▸ Task goal
Please output the records below word for word and omit the pictures.

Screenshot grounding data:
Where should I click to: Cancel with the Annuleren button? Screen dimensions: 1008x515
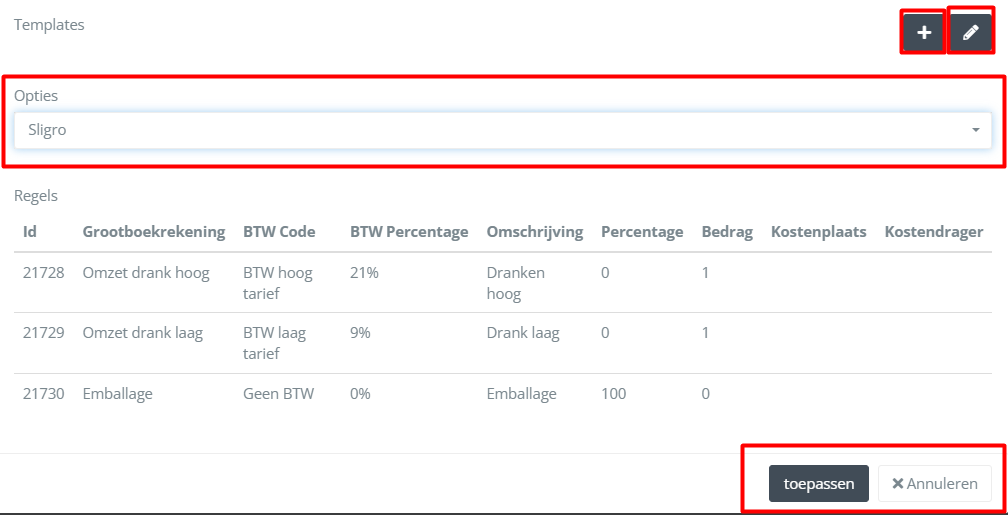coord(934,483)
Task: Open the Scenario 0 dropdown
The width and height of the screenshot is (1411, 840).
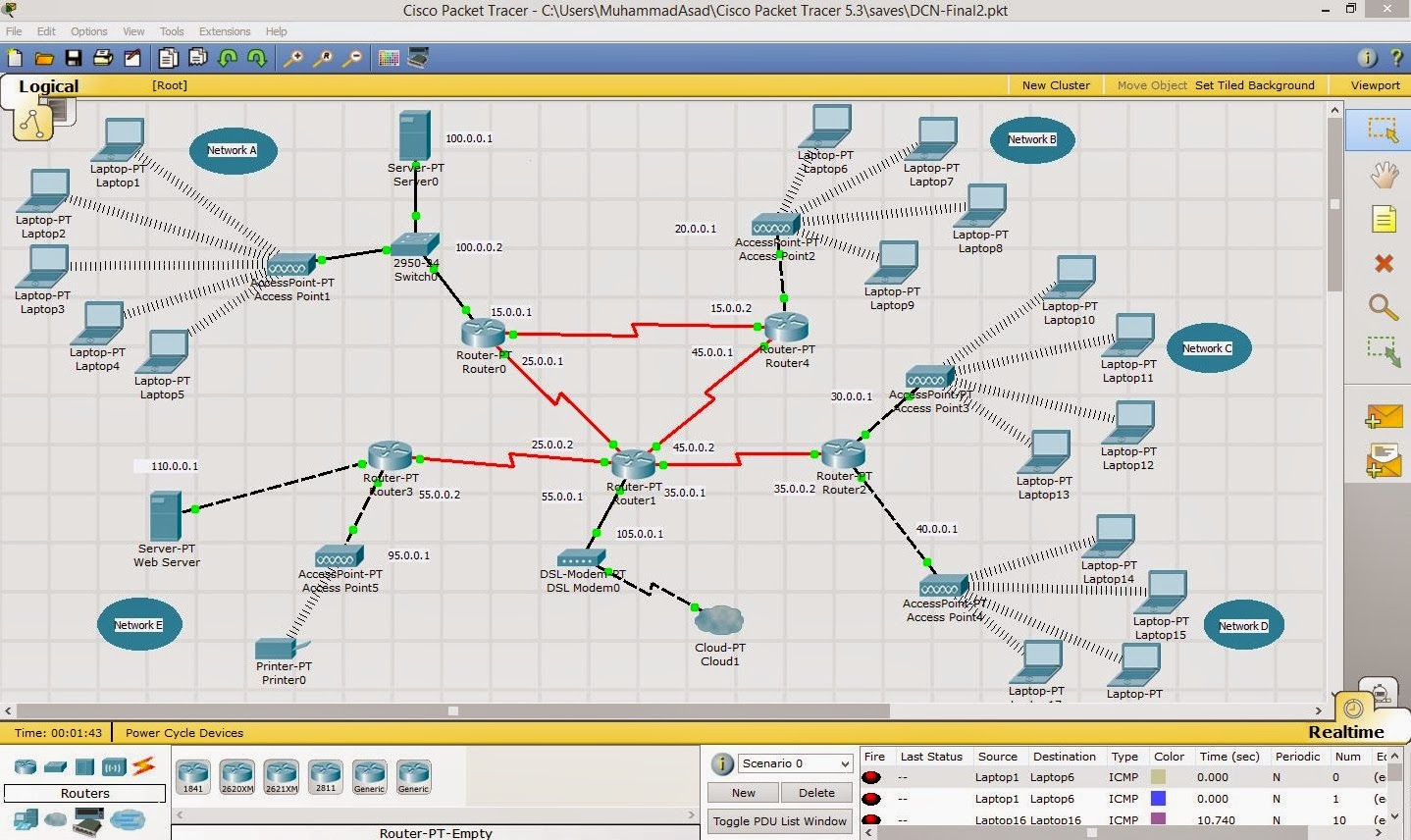Action: [x=794, y=762]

▸ Exercise response
Where should I click to: Cancel with the Annuleren button? Screen dimensions: 1008x515
coord(934,483)
Task: Open the Scenario 0 dropdown
The width and height of the screenshot is (1411, 840).
Action: [x=794, y=762]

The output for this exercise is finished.